FiveThirtyEight doesn’t give very good odds to the GOP losing the House, as one can expect that down ballot GOP candidates will move away from tRump much as some have decided not to go to the RNC convention even though they probably weren’t Golden State Warrior fans.
Republicans’ down-ballot advantages still exceed Democrats’. Let’s take a quick tour:
Why Democrats will gain House seats in 2016:
- Rebound — Quite simply, Democrats hit rock bottom in 2014, when their base, especially young and nonwhite voters, didn’t show up. It cost them some districts the GOP has no business holding.
- Court-ordered redistricting — Democrats rejoiced when courts threw out Republican-drawn congressional maps in Florida, North Carolina and Virginia on grounds of partisan and racial gerrymandering. However, the net effect of new court-ordered maps is likely to be small...
- Open seats — There are a dozen more House Republicans retiring or running for other office this year than Democrats, 30 to 18. Of those, according to the Cook Political Report’s ratings, 10 GOP seats are vulnerable to Democratic takeover and just four Democratic seats are vulnerable to GOP takeover.
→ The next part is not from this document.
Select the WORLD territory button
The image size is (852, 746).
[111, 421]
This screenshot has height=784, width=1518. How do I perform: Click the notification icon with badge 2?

Why Republicans will probably keep their majority:
- The great sort — The House is just a lot less “elastic” than it used to be. Today, the Cook Report rates just 36 of 435 districts as competitive — about 8 percent of the House. Even if Democrats were to hold all their own seats and sweep out all 26 Republicans sitting in districts Obama carried in 2012, they’d still be four seats short of a majority (and, by our tally, just five of these 26 Republicans have endorsed Trump by name so far). By contrast, if Democrats were to defeat all seven Republicans running for Senate in Obama states, they would win a 53-seat majority, assuming they hold all their own seats.
- Timing — It’s possible there are a lot of talented Democrats who would be running for Congress right now if only they had known Trump would be the GOP’s presidential nominee.
- Ticket-splitting — Although there isn’t a ton of publicly available polling at the House level yet, some Democratic operatives say that for down-ballot purposes, they’d rather be running against Ted Cruz than Trump.
House Democrats probably need a Donald Trump loss of historic proportions to have any chance at a three-part sweep. But not even a Clinton rout would guarantee that scenario thanks to structural factors and because voters skeptical of both nominees could well anticipate such an outcome and respond to a Republican message of “checks and balances” — a tactic that’s worked before.
Will coattails work in 2016...perhaps taking the Senate back is the best to hope for.